First Steps into Outside-In Thinking Part 4b) – Sustained Focus and Reduced Complexity

Outside-In is more than a series of tools and techniques to view and improve our business. It is designed as ‘practical thinking’ or a ‘business attitude’ to be orientated to as much of the business that the practitioner or management requires. If implemented to the greatest degree then a company may design and represent its organisation charts around the customer with the customer as the driving central theme. It may represent performance measures using Outside-In measures as its KPIs.

The thinking does not prevent other techniques to be used in analysing and improving our business but it does ensure Successful Outcome is maintained as a central theme even when CEO’s, boards and senior managers change. If focus is only maintained at a tools and techniques level they tend to be pigeon holed into a specific silo and more likely to become forgotten or ignored as the latest panacea for change raises its head.

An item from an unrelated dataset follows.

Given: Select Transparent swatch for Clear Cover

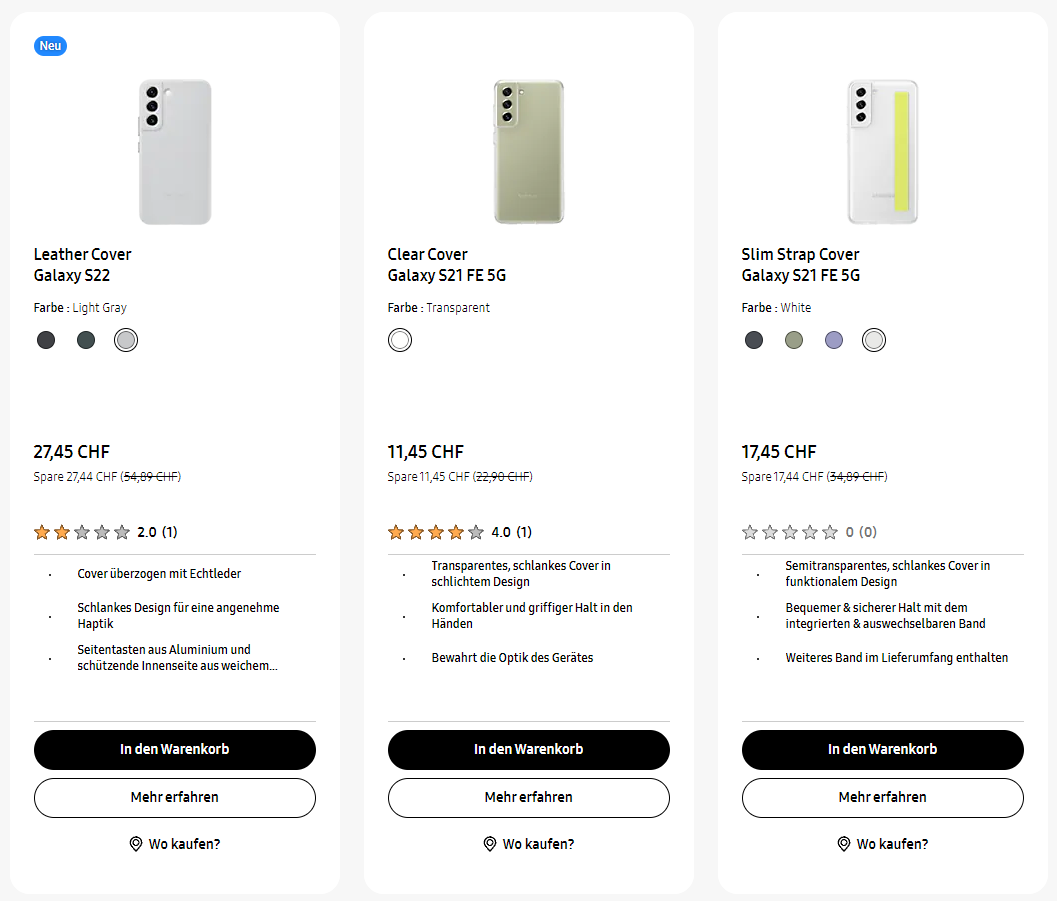Looking at the screenshot, I should (400, 340).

Taking the Complexity out of how we view our business

One of the issues that change practitioners face is that of the underlying complexity of the business we are trying to improve or change.

How many changes to the way we do business seem obvious once we have identified what they are but somehow eluded us when we are looking at our businesses as a ‘haystack’ of processes?

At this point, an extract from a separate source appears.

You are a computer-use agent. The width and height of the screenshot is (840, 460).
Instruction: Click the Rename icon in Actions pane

When we move from high level management representations to process detail, a much more complex picture emerges which we have defined on the basis on that’s what we do. But if we look at that process again from the customer viewpoint then the process is very different. Outside-In shows that the way we traditionally view process is an illusion and prevents us from viewing business in a way to enable significant change.

Viewing what we do from the perspective of the customer enables us to think of performance change initiatives that would never been possible if we had studied our business from the traditional left to right top to bottom basis inherited from the industrial change.